Transfer Learning Based Surface Roughness Prediction Integrating Tool Wear Under Variable Cutting Parameters

Abstract The monitoring of surface quality in machining is of great practical significance for the reliability and life of high-value products such as rocket, spacecraft and aircraft, particularly for their assembly interfaces of these products. Surface roughness is an important metric to evaluate the surface quality. The current research of online surface roughness prediction has the following limitations. The effect of the varying tool wear on the surface roughness is rarely considered in machining. In addition, the deteriorating trend of surface roughness and tool wear is different under variable cutting parameters. Prediction models trained under one set of cutting parameters fail when cutting parameters change.
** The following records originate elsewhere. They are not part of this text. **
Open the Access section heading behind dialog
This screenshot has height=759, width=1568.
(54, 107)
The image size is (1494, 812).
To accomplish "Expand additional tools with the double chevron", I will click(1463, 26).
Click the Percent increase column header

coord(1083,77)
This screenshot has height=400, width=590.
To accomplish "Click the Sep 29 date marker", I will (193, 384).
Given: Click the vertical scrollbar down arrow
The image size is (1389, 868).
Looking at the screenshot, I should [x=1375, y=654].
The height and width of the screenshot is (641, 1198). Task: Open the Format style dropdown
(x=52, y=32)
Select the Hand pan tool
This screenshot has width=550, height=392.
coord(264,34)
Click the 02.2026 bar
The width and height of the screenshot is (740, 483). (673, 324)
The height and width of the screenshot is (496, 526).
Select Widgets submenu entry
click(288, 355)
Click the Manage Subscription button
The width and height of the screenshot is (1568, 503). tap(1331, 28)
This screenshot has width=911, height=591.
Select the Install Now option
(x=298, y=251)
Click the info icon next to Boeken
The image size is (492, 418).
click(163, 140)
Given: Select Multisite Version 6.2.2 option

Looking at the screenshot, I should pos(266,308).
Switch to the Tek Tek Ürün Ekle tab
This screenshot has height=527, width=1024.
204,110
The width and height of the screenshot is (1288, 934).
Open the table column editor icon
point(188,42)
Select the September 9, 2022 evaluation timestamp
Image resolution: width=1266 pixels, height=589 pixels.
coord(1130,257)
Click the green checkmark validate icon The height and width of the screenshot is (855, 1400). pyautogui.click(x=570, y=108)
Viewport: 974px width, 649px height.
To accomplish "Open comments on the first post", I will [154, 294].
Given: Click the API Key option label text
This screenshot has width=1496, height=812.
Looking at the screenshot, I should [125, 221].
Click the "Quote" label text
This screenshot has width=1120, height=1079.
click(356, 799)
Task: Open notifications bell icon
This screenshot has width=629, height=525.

This paper proposes a surface roughness prediction method considering the varying tool wear under variable cutting parameters. A stacked autoencoder and long short-term memory network (SAE-LSTM) is designed as the basic surface roughness prediction model that uses tool wear conditions and sensor signals as the input. The transfer learning strategy is applied on SAE-LSTM such that the surface roughness online prediction under variable cutting parameters can be realized. Machining experiments for the assembly interface (Ti6Al4V material) of the aircraft’s vertical tail are conducted and the monitoring data are used to validate the proposed method. Ablations studies are carried out to evaluate the key modules of the proposed model. The experimental results show that the proposed method outperforms other models and well track the true surface roughness over time.